== EXERCICES ==
A – Reproduisez à l'identique le passage de l'extrait sur le renouvellement des mesures de protection, depuis « Décision attaquée : Cour » jusqu'à « n° 110 (cassation) » inclus.
B – Relevez dans l'extrait sur le renouvellement des mesures de protection toutes les dates complètes, avec jour, mois et année.

== EXTRAIT DU TEXTE ==
....
MAJEUR PROTEGE - Mesures de protection judiciaire - Renouvellement - Renouvellement pour une durée supérieure à cinq ans - Conditions - Avis conforme d'un médecin choisi sur la liste établie par le procureur de la République - Contenu - Constatation que l'altération des facultés personnelles de l'intéressé n'apparaît manifestement pas susceptible de connaître une amélioration, selon les données acquises de la science

MAJEUR PROTEGE - Mesures de protection judiciaire - Procédure - Renouvellement - Renouvellement pour une durée supérieure à cinq ans - Office du juge - Juge des tutelles - Fixation de la durée de la mesure

Si l'avis conforme du médecin inscrit, prévu par l'article 441 du code civil, dans sa rédaction issue de la loi n° 2015-177 du 16 février 2015, permettant au juge des tutelles de fixer la durée de la mesure de tutelle à plus de cinq ans, doit constater que l'altération des facultés personnelles de l'intéressé n'apparaît manifestement pas susceptible de connaître une amélioration, selon les données acquises de la science, la fixation de la durée de la mesure elle-même relève de l'office du juge, sans pouvoir excéder dix ans. Dès lors, fait une exacte application du texte susvisé une cour d'appel qui, après avoir constaté que l'état de santé de la personne à protéger, décrit par le médecin inscrit, n'apparaissait manifestement pas susceptible de connaître une amélioration selon les données acquises de la science, fixe la durée de la mesure à plus de cinq années


Références :

article 441 du code civil

Décision attaquée : Cour d'appel de Reims, 08 juillet 2016

Evolution par rapport à : 1re Civ., 13 mai 2015, pourvoi n° 14-14904, Bull. 2015, I, n° 110 (cassation)
....
[Extrait du jeu de données]
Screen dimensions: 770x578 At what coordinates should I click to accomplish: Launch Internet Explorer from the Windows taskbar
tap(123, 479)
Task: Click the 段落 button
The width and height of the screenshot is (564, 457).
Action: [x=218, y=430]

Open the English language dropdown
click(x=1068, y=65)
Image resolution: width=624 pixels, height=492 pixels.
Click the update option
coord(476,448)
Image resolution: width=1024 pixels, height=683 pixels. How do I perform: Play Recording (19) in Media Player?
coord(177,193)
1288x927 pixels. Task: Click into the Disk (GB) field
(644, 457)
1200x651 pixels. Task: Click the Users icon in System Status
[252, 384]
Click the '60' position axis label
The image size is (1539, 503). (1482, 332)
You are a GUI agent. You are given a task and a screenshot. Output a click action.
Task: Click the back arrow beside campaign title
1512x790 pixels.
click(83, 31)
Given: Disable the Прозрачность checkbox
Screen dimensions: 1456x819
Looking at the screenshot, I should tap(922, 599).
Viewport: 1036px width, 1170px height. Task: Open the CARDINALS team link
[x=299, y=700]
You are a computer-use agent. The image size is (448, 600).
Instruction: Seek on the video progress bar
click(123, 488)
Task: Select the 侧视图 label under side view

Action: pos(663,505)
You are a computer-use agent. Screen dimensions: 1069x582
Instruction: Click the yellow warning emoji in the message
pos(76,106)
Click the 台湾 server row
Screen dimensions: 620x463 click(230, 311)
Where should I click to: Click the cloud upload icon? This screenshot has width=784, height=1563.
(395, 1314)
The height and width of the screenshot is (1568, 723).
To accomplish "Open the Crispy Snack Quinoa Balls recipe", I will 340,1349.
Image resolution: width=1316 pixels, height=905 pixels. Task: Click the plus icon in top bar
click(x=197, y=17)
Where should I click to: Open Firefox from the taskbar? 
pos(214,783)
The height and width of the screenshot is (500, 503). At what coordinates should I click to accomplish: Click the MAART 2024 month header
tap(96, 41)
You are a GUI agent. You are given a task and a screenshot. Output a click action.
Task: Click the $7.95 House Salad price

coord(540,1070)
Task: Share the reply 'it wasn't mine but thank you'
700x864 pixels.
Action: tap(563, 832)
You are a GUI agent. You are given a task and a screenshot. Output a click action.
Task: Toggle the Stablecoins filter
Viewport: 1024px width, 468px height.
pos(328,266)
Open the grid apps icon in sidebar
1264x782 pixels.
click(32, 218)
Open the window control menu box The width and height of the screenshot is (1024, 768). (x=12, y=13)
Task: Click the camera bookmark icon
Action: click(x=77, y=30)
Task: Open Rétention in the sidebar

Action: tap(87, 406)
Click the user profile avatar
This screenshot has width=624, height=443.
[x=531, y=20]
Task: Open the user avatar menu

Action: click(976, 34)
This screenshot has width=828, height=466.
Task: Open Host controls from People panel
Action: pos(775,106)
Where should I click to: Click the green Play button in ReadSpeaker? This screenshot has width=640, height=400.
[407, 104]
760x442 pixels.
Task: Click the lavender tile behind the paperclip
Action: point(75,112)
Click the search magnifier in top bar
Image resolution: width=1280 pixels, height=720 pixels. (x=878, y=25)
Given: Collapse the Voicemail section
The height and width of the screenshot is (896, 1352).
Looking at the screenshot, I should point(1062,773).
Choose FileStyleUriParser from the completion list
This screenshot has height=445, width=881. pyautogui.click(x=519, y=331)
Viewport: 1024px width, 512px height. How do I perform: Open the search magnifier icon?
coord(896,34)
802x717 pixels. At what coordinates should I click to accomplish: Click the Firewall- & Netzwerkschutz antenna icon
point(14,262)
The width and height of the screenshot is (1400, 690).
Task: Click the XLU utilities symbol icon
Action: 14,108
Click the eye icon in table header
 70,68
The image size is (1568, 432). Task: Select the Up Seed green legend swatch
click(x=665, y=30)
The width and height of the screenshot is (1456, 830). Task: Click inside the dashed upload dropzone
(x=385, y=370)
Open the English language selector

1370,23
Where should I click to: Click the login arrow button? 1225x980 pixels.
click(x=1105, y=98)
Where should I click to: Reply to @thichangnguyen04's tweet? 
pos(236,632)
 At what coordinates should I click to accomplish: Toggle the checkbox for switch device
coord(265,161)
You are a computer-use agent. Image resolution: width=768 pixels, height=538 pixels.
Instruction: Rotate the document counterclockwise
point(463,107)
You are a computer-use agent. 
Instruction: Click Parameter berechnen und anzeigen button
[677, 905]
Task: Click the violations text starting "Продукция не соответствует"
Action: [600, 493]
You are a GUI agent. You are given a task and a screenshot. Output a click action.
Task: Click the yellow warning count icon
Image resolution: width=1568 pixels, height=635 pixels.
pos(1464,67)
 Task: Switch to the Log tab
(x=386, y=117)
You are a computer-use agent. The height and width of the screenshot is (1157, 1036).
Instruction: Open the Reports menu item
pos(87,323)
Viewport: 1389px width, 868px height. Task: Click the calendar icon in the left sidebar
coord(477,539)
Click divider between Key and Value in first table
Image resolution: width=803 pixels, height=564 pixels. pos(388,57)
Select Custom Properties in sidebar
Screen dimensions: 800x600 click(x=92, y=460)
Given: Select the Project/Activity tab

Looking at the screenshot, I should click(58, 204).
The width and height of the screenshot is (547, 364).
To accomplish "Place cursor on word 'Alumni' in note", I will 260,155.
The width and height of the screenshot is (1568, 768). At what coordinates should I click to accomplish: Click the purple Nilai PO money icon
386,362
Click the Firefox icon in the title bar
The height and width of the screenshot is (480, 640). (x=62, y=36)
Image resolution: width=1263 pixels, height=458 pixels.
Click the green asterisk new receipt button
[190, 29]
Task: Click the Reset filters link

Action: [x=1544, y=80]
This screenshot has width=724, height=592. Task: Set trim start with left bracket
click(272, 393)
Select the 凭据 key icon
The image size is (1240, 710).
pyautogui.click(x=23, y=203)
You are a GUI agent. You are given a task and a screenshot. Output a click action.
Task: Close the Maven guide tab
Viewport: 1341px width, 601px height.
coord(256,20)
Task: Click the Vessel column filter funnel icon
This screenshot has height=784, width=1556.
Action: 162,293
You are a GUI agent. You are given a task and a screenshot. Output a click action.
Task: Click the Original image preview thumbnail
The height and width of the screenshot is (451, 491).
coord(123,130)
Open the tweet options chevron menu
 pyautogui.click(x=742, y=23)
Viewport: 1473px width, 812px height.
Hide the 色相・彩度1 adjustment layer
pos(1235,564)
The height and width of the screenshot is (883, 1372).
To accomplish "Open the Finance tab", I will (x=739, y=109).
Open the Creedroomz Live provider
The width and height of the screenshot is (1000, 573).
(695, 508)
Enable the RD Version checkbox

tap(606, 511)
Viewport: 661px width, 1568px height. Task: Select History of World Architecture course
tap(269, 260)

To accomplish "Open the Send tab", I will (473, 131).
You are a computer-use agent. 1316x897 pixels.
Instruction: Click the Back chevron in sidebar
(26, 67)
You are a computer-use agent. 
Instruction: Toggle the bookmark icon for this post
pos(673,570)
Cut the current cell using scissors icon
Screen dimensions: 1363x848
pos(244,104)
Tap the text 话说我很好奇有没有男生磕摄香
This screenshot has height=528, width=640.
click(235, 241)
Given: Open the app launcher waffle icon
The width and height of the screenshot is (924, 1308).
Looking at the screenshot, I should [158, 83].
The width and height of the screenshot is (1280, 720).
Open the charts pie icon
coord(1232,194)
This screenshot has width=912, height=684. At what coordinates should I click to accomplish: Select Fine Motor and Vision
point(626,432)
....
== RÉPONSES DANS L'ORDRE ==
A –
Décision attaquée : Cour d'appel de Reims, 08 juillet 2016

Evolution par rapport à : 1re Civ., 13 mai 2015, pourvoi n° 14-14904, Bull. 2015, I, n° 110 (cassation)

B –
16 février 2015
08 juillet 2016
13 mai 2015